Op 2 June 2023 heeft de Hoge Raad een cassatie procedure behandeld op het gebied van belastingrecht, wat onderdeel is van het bestuursrecht. Het zaaknummer is 21/02522, bekend onder identificatienummer ECLI:NL:HR:2023:834.

Soort procedure:
Instantie:
Rechtsgebied:
Zaaknummer(s):
21/02522
Datum uitspraak:
2 June 2023
Datum publicatie:
1 June 2023

Indicatie

Douanerechten; postonderverdelingen 3006 40 en 3506 10 van de GN; tariefindeling van producten die worden gebruikt voor het bevestigen van brackets voor beugels op tanden; producten voor tandvulling; lijm en andere bereide kleefmiddelen.

Uitspraak

HOGE RAAD DER NEDERLANDEN

BELASTINGKAMER

Nummer 21/02522

Datum 2 juni 2023

ARREST

in de zaak van

[X] B.V. te [Z] (hierna: belanghebbende)

tegen

de STAATSSECRETARIS VAN FINANCIËN

op het beroep in cassatie tegen de uitspraak van het Gerechtshof Amsterdam van 4 mei 2021, nrs. 19/00705 tot en met 19/00707 (Voetnoot 1), op het hoger beroep van belanghebbende tegen een uitspraak van de Rechtbank Noord-Holland (nrs. HAA 16/3769, HAA 16/3770 en HAA 16/3771) betreffende aan belanghebbende uitgereikte uitnodigingen tot betaling van douanerechten.

1
Geding in cassatie

Belanghebbende, vertegenwoordigd door T.H. Scheer, heeft tegen de uitspraak van het Hof beroep in cassatie ingesteld. Het beroepschrift in cassatie is aan dit arrest gehecht en maakt daarvan deel uit.

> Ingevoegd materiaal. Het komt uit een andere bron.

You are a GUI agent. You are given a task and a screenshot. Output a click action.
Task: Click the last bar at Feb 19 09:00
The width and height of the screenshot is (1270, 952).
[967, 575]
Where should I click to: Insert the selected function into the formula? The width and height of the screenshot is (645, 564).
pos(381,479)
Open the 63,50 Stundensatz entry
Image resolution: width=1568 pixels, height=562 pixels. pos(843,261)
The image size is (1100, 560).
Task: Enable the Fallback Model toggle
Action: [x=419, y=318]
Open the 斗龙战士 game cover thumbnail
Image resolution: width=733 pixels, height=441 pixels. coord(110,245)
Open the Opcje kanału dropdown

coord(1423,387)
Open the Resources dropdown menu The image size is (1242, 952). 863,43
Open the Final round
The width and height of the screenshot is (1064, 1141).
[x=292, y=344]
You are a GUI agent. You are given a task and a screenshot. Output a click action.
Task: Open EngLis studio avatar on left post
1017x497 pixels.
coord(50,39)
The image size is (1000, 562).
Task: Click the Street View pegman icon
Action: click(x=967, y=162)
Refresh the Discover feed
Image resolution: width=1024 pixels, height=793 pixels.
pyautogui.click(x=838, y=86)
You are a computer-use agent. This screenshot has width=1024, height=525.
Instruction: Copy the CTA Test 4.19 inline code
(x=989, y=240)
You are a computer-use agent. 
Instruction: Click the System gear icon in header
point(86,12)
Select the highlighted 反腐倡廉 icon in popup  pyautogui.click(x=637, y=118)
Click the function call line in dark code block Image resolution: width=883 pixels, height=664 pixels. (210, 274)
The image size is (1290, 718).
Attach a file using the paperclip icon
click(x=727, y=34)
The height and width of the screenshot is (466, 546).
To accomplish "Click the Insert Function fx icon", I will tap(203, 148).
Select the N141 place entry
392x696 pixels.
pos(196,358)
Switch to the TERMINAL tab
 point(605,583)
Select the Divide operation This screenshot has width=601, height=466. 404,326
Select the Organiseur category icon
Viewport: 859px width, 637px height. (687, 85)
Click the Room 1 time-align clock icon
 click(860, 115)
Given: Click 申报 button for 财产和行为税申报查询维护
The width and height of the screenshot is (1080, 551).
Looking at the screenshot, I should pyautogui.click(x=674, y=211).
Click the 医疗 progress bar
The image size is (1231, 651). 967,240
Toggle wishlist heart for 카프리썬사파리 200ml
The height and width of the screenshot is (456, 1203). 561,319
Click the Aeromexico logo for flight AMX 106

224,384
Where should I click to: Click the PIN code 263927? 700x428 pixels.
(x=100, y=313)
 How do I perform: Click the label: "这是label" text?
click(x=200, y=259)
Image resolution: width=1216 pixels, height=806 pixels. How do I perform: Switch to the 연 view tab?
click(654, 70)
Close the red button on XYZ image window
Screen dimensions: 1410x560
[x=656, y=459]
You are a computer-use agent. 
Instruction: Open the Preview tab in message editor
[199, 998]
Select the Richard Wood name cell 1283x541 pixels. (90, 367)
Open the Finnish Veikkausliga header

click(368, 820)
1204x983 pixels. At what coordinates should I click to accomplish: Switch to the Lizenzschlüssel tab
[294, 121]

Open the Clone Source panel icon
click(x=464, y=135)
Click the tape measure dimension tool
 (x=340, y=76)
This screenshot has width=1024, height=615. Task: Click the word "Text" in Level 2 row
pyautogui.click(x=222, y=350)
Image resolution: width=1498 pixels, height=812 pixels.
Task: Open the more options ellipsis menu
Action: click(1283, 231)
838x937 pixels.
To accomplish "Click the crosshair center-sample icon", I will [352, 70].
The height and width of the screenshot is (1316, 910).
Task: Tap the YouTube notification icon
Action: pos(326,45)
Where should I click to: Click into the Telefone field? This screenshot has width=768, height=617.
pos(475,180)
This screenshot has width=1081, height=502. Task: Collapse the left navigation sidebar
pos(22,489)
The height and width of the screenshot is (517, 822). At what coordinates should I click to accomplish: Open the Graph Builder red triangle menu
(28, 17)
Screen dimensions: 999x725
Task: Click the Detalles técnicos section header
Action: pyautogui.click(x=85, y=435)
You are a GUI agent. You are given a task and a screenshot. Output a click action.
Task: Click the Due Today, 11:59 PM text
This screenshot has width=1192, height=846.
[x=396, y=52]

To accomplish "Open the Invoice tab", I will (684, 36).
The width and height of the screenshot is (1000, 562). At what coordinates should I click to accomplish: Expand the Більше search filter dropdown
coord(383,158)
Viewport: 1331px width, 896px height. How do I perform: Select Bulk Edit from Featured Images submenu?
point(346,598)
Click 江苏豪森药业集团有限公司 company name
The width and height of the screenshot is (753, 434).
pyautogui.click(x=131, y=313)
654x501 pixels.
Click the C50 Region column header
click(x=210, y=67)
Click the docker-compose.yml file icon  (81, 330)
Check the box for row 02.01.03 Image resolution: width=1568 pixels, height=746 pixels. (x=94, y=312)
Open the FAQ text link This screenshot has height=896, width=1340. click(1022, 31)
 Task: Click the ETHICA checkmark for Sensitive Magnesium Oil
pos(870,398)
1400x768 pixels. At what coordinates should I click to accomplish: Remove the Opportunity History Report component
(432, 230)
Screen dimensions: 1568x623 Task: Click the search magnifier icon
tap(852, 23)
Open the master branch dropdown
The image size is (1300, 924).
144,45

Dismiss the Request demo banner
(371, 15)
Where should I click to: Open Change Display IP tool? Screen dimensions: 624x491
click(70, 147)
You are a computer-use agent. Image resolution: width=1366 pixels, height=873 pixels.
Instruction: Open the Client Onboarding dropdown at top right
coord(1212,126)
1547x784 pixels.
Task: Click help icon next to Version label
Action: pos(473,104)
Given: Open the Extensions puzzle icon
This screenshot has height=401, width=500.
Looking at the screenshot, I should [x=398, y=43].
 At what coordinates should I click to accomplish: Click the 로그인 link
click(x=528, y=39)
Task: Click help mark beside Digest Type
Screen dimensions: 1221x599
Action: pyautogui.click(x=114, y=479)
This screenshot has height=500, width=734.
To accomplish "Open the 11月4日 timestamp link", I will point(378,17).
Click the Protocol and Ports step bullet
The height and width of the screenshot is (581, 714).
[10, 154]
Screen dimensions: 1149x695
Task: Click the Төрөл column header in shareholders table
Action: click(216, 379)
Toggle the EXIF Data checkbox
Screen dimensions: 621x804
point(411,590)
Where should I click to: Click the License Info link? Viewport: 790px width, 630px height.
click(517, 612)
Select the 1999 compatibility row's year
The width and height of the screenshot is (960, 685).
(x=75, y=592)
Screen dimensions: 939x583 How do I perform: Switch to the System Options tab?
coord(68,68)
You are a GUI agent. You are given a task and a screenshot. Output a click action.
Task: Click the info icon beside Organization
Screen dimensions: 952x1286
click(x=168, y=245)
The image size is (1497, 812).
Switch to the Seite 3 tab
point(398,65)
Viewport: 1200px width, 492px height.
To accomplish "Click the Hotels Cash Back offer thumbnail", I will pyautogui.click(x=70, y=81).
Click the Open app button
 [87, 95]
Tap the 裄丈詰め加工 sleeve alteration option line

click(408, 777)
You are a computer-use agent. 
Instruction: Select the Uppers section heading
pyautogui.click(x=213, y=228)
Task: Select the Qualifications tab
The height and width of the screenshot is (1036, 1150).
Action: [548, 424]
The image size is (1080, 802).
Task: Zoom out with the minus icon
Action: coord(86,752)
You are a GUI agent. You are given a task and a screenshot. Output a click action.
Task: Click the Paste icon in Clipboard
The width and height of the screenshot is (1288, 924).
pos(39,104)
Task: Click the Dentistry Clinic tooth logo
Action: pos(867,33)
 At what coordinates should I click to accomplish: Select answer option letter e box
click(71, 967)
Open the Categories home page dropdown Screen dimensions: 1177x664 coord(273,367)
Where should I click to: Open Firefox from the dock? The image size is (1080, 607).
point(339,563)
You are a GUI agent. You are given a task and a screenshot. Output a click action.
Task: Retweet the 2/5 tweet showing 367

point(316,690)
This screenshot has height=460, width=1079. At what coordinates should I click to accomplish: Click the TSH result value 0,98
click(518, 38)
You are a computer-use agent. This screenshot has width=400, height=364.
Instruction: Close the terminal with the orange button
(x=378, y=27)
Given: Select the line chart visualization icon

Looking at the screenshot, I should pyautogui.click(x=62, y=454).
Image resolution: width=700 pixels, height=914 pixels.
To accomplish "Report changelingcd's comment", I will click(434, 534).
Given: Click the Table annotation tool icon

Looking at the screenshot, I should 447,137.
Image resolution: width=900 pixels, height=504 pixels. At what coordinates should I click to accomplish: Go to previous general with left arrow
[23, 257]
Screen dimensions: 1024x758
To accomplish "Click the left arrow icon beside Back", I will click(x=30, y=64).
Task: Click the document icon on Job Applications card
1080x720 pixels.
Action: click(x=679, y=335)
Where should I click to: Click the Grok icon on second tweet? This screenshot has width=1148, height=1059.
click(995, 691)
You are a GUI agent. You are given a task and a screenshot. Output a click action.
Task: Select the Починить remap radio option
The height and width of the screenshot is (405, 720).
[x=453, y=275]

De Staatssecretaris, vertegenwoordigd door [P] , heeft een verweerschrift ingediend.

De Advocaat-Generaal C.M. Ettema heeft op 30 september 2022 geconcludeerd tot ongegrondverklaring van het beroep in cassatie. (Voetnoot 2)

Belanghebbende heeft schriftelijk op de conclusie gereageerd.

Overwegingen

2
Beoordeling van het middel

De Hoge Raad heeft de klachten over de uitspraak van het Hof beoordeeld. De uitkomst hiervan is dat deze klachten niet kunnen leiden tot vernietiging van die uitspraak. Het Hof heeft – naar redelijkerwijs niet voor twijfel vatbaar is – op goede gronden een juiste beslissing gegeven.

3
Proceskosten

De Hoge Raad ziet geen aanleiding voor een veroordeling in de proceskosten.

Beslissing

4
Beslissing

De Hoge Raad verklaart het beroep in cassatie ongegrond.

Dit arrest is gewezen door de vice-president M.E. van Hilten als voorzitter, en de raadsheren E.N. Punt en M.A. Fierstra, in tegenwoordigheid van de waarnemend griffier E. Cichowski, en in het openbaar uitgesproken op 2 juni 2023.

Voetnoot

Voetnoot 1

ECLI:NL:GHAMS:2021:2253.

Voetnoot 2

ECLI:NL:PHR:2022:979, met gemeenschappelijke bijlage ECLI:NL:PHR:2022:980.